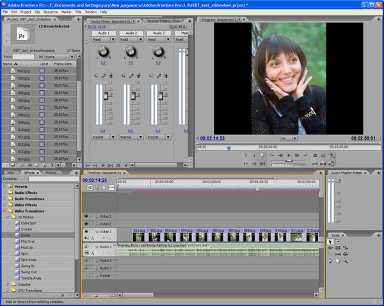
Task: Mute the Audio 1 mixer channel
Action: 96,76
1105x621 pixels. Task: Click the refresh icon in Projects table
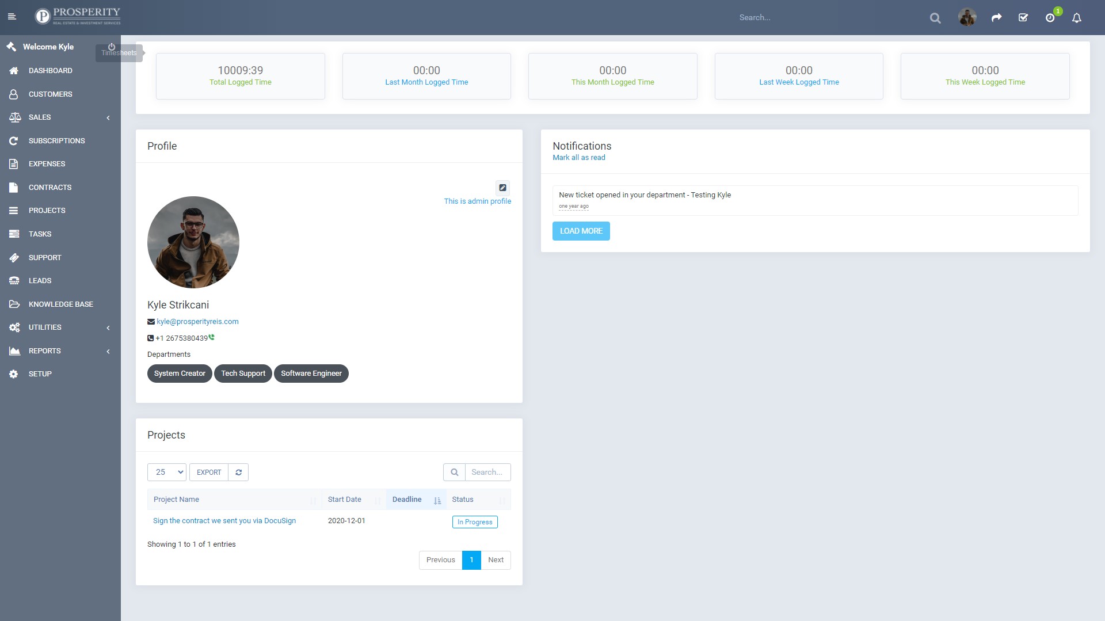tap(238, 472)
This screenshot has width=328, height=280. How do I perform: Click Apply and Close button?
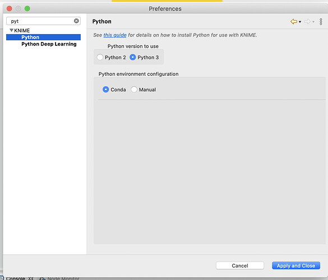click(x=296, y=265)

▬▬▬

• [HOW TO COMPLETE THIS TASK]
Begin at the line that contains "1105x621 pixels. Task: Click" and transcribe exactly, and only, each line through the final line of the data above, both included; the pictures do not go in.

• [RESPONSE FOR THIS EXERCISE]
1105x621 pixels. Task: Click the refresh icon in Projects table
tap(238, 472)
This screenshot has width=328, height=280. How do I perform: Click Apply and Close button?
click(x=296, y=265)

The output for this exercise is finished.